» REQUIRED WORK
In the entries below, the word "fazla" appears on some lines. Copy each of those lines.

[Stored data]
▬▬▬▬▬▬▬▬▬▬

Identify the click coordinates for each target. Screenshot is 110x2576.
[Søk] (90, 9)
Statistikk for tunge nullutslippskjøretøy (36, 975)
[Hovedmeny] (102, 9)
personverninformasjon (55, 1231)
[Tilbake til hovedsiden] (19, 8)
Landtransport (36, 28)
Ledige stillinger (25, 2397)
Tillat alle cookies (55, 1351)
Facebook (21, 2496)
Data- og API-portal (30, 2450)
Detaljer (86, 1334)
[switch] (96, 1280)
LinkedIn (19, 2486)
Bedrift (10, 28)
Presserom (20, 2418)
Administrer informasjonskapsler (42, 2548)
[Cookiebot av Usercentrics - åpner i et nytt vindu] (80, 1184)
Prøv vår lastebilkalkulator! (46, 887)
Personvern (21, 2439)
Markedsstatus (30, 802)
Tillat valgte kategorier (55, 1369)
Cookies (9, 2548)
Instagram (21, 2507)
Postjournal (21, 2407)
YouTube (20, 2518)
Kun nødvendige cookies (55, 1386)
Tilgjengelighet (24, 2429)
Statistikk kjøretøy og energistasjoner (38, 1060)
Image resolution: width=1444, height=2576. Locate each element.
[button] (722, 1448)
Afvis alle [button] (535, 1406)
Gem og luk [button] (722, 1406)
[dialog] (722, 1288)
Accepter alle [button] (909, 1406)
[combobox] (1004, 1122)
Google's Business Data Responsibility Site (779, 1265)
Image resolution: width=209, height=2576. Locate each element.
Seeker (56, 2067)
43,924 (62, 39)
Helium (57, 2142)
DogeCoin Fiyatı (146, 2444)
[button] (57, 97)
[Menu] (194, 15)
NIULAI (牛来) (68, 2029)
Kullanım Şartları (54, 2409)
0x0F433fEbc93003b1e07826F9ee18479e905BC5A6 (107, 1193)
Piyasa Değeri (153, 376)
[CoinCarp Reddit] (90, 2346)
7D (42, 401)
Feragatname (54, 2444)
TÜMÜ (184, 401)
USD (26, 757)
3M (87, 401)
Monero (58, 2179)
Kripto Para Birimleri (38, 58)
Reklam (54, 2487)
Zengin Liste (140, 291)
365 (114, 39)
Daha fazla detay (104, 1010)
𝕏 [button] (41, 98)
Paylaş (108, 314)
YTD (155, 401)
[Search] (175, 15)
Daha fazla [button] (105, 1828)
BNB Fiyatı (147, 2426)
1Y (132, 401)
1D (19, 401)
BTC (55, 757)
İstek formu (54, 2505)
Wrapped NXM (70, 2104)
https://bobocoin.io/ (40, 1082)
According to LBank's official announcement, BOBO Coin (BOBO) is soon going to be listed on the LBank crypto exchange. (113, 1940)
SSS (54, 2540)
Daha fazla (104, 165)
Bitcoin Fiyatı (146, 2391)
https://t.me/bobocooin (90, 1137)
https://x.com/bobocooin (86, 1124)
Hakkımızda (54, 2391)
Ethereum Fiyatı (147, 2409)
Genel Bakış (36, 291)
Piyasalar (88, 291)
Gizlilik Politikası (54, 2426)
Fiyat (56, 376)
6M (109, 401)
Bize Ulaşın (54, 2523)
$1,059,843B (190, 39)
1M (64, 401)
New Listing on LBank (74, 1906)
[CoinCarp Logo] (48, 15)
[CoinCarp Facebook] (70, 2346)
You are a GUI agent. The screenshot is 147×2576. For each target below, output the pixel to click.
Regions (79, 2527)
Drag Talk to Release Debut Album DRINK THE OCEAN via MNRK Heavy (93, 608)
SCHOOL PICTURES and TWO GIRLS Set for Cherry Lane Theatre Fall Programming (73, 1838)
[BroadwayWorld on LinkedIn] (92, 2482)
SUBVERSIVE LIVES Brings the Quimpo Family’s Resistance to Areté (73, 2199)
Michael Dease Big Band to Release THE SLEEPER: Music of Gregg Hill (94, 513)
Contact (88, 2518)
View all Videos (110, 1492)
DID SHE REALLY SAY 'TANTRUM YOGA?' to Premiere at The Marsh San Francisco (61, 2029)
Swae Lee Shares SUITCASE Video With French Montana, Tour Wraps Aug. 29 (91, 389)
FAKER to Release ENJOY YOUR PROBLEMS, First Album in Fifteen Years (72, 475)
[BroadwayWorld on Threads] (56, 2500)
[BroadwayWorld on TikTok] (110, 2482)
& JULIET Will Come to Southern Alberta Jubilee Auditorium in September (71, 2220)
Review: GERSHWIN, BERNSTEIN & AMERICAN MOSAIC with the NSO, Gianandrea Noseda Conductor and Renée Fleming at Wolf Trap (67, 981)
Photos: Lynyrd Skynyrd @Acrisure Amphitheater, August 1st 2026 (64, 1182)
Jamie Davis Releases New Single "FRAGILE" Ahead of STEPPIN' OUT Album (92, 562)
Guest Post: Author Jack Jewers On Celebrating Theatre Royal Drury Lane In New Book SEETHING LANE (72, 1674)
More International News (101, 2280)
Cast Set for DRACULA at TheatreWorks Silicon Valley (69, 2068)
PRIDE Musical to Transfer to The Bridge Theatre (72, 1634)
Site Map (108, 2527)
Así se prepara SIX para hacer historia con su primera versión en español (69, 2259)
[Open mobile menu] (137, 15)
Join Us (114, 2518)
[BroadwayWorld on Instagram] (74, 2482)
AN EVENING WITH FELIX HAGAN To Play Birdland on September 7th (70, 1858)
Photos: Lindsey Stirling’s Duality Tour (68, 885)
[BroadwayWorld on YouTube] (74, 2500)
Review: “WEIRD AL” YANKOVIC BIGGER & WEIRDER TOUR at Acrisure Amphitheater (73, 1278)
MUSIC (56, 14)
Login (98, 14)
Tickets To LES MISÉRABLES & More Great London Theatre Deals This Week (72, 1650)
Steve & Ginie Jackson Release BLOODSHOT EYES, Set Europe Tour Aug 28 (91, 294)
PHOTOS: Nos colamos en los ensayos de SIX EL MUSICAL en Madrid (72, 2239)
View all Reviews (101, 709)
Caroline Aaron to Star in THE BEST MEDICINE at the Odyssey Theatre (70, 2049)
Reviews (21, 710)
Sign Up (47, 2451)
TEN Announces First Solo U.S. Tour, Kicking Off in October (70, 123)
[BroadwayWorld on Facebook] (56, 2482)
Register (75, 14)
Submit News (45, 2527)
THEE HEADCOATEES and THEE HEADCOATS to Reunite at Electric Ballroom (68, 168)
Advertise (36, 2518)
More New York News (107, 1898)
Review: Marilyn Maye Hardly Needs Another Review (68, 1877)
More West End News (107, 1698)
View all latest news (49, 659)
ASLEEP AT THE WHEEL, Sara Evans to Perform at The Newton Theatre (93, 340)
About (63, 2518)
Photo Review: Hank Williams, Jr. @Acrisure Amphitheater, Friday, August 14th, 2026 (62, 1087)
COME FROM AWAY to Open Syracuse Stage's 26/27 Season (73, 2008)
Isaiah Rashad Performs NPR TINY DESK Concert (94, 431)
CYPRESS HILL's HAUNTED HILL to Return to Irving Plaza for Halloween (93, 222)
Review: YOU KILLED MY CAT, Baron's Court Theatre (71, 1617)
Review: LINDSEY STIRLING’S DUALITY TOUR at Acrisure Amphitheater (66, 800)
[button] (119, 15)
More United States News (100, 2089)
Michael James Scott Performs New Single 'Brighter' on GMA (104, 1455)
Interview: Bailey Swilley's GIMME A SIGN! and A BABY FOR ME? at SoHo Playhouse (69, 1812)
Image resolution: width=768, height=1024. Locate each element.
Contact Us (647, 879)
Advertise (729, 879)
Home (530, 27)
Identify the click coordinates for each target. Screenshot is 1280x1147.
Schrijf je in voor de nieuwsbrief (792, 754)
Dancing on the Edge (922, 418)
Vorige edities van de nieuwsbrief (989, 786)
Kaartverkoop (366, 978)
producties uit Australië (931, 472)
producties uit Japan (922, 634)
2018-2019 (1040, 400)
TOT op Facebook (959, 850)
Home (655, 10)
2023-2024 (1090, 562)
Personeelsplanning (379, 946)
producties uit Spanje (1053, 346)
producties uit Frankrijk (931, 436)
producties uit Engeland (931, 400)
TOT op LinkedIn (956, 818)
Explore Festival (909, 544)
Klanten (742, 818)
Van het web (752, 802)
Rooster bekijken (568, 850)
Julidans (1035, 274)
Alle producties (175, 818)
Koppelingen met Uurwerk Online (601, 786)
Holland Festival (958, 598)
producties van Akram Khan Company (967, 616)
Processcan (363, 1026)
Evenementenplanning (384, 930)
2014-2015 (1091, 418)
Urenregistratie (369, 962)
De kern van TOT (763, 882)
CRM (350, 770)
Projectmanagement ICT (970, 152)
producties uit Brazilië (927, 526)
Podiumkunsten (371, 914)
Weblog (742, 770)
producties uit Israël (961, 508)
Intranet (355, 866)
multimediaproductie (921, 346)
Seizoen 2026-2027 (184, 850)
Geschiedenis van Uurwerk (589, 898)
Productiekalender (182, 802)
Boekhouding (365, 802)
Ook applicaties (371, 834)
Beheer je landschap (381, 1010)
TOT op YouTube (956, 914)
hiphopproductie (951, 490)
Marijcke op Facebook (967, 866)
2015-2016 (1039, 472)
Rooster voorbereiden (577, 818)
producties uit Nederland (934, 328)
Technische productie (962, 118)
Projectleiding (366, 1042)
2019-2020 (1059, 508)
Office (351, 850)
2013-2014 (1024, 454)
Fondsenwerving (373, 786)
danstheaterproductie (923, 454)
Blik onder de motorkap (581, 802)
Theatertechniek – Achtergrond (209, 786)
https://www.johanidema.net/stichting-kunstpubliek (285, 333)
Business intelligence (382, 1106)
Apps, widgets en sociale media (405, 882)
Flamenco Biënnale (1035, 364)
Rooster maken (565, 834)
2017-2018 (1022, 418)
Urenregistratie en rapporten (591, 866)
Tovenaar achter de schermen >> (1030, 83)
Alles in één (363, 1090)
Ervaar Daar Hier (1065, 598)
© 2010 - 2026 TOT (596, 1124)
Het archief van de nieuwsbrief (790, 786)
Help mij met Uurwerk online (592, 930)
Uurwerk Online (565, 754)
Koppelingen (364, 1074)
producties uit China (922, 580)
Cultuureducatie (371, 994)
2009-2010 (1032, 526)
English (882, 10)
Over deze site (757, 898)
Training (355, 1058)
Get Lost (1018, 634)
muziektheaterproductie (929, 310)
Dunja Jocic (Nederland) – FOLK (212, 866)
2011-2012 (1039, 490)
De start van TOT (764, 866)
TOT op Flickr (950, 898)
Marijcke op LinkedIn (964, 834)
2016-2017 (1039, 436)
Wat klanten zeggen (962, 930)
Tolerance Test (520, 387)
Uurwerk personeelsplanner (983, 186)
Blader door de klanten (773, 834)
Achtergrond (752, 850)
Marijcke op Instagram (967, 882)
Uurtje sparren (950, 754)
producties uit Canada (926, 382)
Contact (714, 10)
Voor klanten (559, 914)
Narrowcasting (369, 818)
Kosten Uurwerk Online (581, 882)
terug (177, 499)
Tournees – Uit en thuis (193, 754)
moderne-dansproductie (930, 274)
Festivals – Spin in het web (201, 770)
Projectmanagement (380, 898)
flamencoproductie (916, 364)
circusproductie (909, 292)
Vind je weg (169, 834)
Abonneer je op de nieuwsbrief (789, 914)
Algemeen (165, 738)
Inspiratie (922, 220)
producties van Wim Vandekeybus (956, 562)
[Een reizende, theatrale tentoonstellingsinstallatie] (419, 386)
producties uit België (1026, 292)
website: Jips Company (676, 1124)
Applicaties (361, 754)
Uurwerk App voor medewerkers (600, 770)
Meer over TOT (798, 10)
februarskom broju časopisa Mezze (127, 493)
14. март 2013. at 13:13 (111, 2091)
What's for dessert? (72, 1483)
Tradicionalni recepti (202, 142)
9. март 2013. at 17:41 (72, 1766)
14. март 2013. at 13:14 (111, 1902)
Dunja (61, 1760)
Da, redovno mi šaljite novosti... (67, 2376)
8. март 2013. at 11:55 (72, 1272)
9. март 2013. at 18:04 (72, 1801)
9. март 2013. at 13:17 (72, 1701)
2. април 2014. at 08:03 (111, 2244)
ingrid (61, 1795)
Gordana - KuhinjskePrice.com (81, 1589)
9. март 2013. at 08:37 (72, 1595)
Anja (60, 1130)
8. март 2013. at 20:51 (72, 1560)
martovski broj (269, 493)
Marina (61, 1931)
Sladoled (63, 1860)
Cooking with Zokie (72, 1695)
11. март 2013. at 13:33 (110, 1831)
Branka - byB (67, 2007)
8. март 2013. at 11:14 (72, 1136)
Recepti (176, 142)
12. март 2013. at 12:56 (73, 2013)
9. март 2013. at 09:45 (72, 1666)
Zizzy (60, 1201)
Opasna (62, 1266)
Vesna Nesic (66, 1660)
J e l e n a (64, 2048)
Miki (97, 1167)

▬▬▬▬▬▬▬▬▬▬

» RESULT OF THE TASK
Daha fazla detay (104, 1010)
Daha fazla [button] (105, 1828)
Daha fazla (104, 165)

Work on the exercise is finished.